Federal law also prevents the congress from
usurping state's rights for political purposes.
It might, but that's not what is happening here. States - and backwater state judges - don't have the "right" to deny constitutional rights, such as due process, to incapacitated people (or to Blacks, or to Catholics or to Jews or to any other minority that might be unpopular in the trailer-park counties of the South). The federal government has authority to step in when federal constitutional rights are being violated.
Nope.
Federal law is the 'establishing construct' of our judiciary system.

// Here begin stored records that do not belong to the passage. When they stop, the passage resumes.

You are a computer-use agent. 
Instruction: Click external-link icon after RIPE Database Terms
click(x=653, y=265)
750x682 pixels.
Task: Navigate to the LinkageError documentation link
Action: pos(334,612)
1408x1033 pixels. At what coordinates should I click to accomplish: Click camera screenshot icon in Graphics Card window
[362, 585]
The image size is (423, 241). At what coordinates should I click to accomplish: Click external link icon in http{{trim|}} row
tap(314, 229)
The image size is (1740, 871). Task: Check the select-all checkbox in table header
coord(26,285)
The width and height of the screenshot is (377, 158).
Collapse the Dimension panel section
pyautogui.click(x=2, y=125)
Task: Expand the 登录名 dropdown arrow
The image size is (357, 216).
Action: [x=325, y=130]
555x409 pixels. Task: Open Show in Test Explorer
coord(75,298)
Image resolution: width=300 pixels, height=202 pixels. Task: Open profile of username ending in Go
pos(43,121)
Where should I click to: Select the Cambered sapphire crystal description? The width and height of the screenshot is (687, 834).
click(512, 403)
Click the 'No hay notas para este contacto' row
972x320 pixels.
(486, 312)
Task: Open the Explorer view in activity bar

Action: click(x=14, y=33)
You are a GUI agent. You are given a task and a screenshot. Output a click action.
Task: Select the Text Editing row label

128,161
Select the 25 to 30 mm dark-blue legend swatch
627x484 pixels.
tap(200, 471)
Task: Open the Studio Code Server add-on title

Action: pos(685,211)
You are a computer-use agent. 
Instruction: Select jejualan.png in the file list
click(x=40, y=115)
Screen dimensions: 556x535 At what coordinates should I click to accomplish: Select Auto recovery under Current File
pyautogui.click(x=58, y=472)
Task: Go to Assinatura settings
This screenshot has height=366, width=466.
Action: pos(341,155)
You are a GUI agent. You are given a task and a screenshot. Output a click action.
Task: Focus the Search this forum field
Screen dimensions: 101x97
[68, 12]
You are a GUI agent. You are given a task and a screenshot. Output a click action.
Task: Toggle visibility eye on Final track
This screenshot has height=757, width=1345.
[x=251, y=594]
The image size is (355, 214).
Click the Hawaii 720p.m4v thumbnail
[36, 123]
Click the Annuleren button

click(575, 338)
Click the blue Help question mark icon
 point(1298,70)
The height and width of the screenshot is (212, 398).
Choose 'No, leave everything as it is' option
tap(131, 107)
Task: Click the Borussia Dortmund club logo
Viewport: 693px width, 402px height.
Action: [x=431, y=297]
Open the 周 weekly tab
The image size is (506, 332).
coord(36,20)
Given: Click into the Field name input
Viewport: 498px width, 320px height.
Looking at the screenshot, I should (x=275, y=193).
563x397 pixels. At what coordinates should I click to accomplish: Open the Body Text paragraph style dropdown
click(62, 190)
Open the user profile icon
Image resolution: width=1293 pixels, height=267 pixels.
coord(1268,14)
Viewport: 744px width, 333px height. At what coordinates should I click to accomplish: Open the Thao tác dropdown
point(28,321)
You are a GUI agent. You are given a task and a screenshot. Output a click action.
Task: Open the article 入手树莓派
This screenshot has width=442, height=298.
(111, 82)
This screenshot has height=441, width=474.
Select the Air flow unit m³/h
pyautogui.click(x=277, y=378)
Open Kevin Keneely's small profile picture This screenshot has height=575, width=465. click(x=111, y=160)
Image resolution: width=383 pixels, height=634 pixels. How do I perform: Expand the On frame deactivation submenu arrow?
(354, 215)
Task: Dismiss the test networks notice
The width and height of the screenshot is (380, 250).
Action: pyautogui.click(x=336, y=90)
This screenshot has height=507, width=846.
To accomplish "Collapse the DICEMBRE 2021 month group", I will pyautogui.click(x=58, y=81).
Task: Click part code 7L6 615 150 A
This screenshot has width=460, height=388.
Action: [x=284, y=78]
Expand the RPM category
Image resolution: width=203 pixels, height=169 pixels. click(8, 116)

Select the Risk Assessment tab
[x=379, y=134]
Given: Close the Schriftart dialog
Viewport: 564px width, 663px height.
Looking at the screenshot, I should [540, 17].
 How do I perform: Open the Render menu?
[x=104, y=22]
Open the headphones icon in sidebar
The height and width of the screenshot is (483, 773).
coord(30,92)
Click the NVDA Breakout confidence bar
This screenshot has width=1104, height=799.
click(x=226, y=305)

Once Congress has issued a supoena to appear the states may NOT interferre with the investigation by not allowing a witness to appear.
"Article IV
Section 1. Full faith and credit shall be given in each state to the public acts, records, and judicial proceedings of every other state. And the CONGRESS may by general laws prescribe the manner in which such acts, records, and proceedings shall be proved, and the effect thereof. "
What "political purpose" is involved here?
I hear you, but do you think something should be done to give the parents their daughter at this time?
LOL! I guess you've never heard of the supremacy clause. You really should at least read the USC before commenting on it.
That didn't stop President Eisenhower from sending the National Guard in to protect black children from entering a school in Little Rock.
And I seem to remember federal institutions intruding on "states rights" a few other times too. Like when the Supreme Court overturned all state abortion laws in Roe v. Wade. And later, overturned all state death penalty laws (though SCOTUS reversed itself on that.) And, more recently, all states' sodomy laws in Lawrence v. Texas.
How about the feds that were sent in to the South on civil rights issues?